The spring wagon skidded almost half around a creaking Conestoga, seemed certain about to crash into the side of it, straightened clear at the last split second. It almost miraculously dodged a ponderous freighter, took a wheel clear off a flimsy cart—letting that conveyance and its driver down in a cloud of dust and a fading howl of outraged, sulfurous cursing. They seemed inevitably trapped between two more heavy freighters, but at the last moment shot through an opening so narrow Martell distinctly heard the click of iron-rimmed wheel hubs kissing as they passed.

  Beyond was reasonable space, and now the broncos really flattened to their chore. Behind, the street was all a-rumble with seething, bawling anger, but this faded swiftly with distance. In a few more tense, dust-clogged moments they were beyond the limits of town and whirling away into the wide prairie ahead.

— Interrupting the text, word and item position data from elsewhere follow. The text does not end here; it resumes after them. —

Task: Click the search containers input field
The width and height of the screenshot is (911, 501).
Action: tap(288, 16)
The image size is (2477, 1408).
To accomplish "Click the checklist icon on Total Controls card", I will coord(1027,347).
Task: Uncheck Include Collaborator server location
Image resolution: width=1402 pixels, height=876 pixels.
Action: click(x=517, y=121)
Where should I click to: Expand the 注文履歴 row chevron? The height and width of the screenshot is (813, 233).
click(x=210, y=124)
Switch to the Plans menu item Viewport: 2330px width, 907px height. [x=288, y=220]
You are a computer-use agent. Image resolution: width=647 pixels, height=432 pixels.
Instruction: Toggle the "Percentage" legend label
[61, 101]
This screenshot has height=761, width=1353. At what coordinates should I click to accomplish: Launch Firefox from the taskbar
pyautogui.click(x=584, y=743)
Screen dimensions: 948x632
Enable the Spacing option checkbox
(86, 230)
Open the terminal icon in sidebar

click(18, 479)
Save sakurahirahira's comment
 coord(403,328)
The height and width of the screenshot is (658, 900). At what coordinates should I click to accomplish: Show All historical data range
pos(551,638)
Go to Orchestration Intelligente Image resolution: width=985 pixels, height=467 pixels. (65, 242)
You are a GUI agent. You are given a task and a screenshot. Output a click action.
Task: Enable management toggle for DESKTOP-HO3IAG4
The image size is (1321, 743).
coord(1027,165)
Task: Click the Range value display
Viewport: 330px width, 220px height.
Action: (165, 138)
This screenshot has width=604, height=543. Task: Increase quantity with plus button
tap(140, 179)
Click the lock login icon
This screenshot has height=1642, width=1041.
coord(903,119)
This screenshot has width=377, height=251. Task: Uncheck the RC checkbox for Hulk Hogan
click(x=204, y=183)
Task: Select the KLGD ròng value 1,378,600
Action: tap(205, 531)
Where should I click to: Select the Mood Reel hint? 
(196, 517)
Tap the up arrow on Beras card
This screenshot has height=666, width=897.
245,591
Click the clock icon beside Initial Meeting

  Martell twisted in the seat and looked back. He could see no sign of further pursuit forming, and he doubted there would be any. This whole crazy business had been too wild and confused and spontaneous to carry much follow-through. It was like a flash fire in a thicket of dry brush—a quick, hot, towering flame, and then cooling ashes.

  The temper of the settler mob wasn’t deep enough to last long. It had been a rough, wicked brawl, but no one had been killed. As long as the settler mob had something immediately in front of it to hate and take a swing at, it was dangerous and lusting. But the mob wasn’t up to gathering means of pursuit and leaving town, and the drive of their own affairs, on what could now be an empty chase. The big hate had brewed in the saloon, and there most of it would remain.

  “You can slow ’em down, now,” Martell told the girl. “It’s all over.”

  She pulled the broncos to a jog, to a walk, and then to complete halt.

  “I don’t know why I did it,” she said, her voice strained and muffled. “I heard a gunshot just before you broke into the street. You killed somebody back there.”

  Martell shook his head. “No. I just shot into the floor to make ’em back away from me.”